◆ THE TASK
Scale the entries starting with the line containing "Identify the location" and going on through the line containing "(254, 516).". Reproduce only those lines in full, requests included, with each coordinate in the answers multiplied by 1.2 and rounded to a whole number (halves round up), and omit the pictures.

[Stored items]
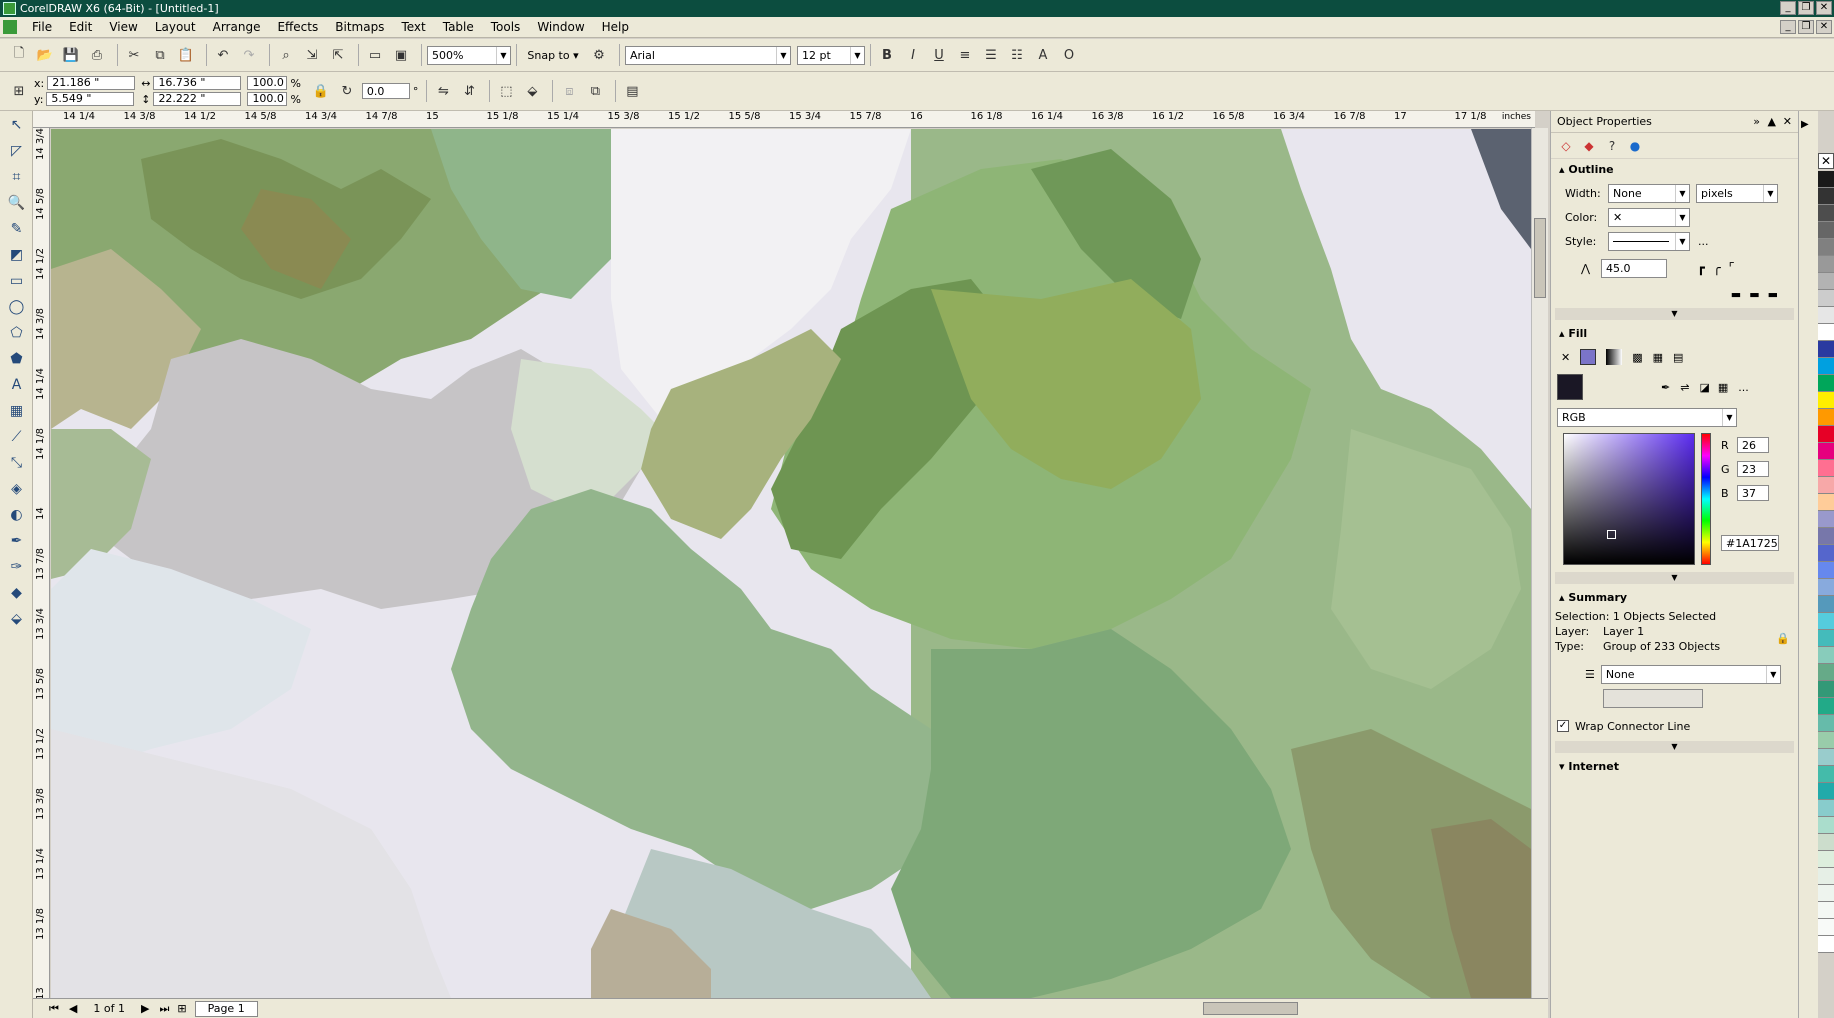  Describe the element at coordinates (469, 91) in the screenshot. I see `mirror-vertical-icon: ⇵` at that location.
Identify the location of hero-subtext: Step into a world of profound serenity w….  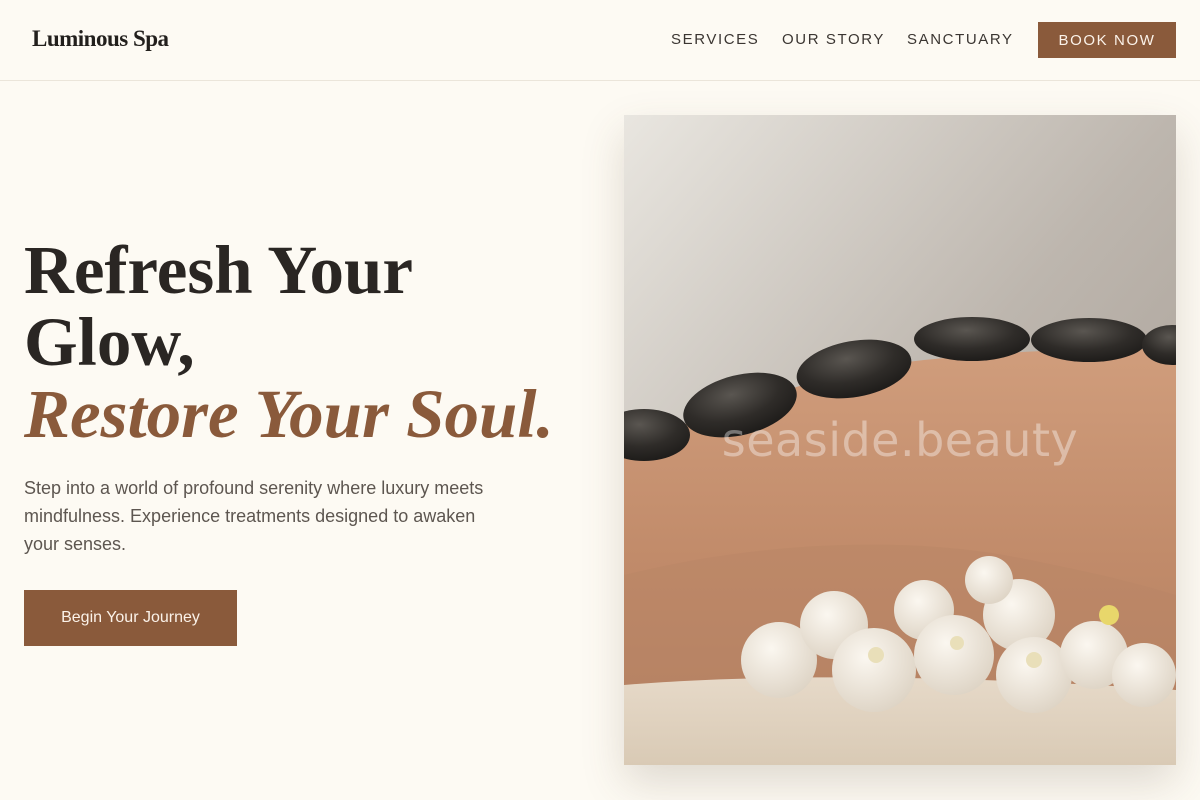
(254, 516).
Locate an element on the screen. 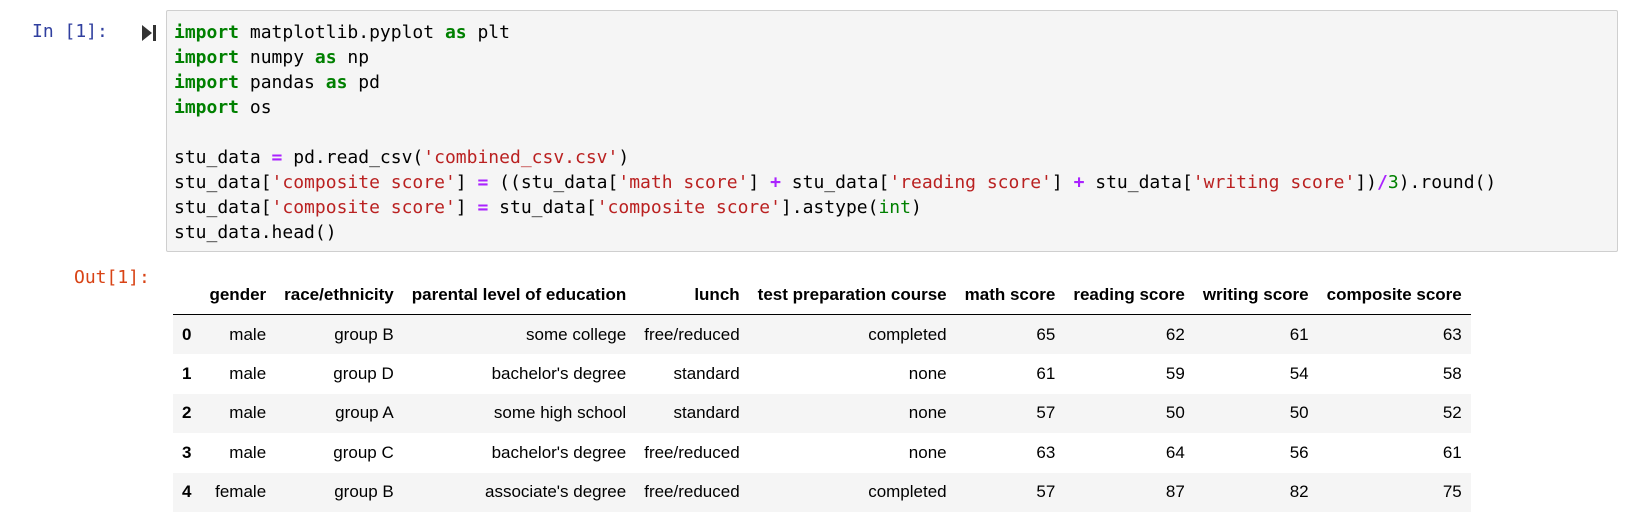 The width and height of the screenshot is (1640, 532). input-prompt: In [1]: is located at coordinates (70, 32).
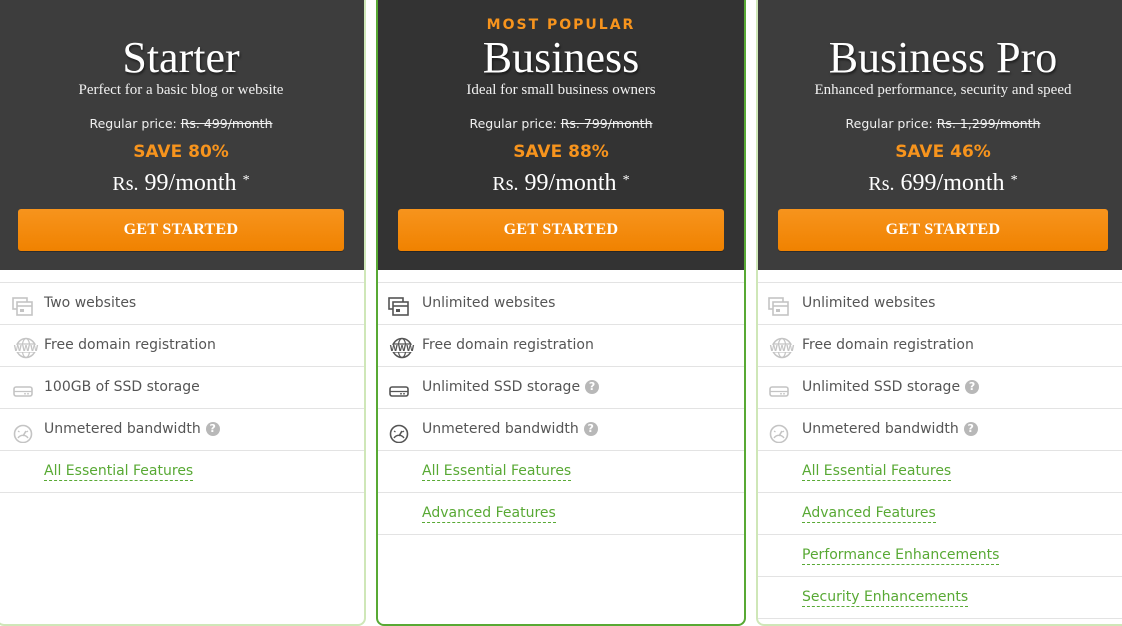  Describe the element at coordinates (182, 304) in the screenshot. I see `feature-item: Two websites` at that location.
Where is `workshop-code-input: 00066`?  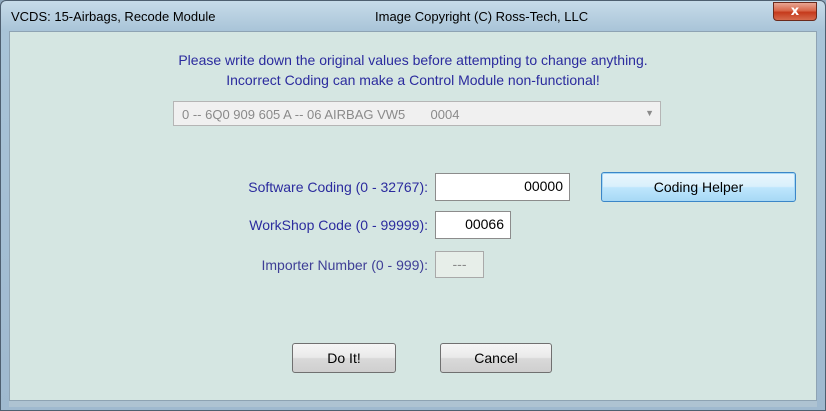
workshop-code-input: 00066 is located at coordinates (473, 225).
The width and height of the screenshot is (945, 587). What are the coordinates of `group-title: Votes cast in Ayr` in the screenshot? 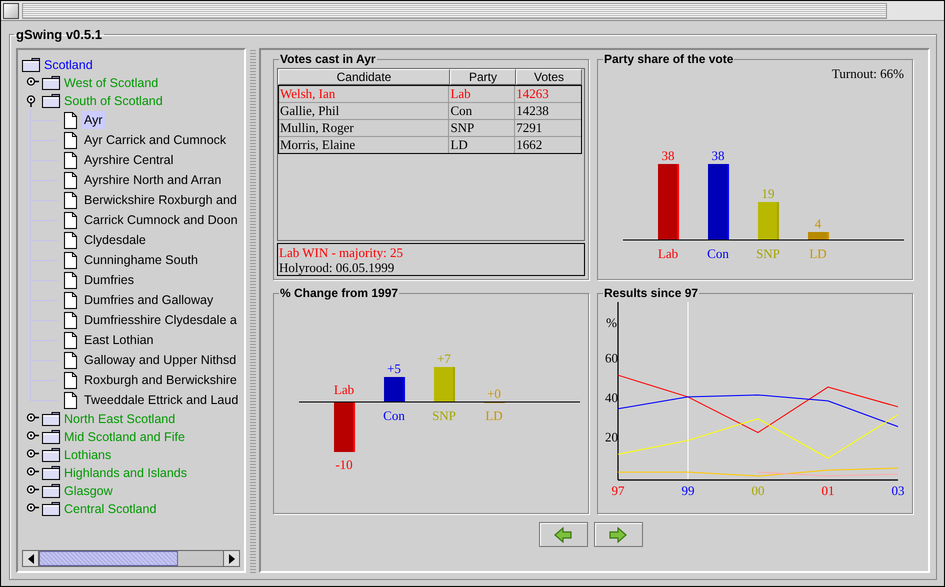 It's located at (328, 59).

◆ ANSWER BELOW
Identify the location of hero-subtext: Step into a world of profound serenity w….  
(305, 619).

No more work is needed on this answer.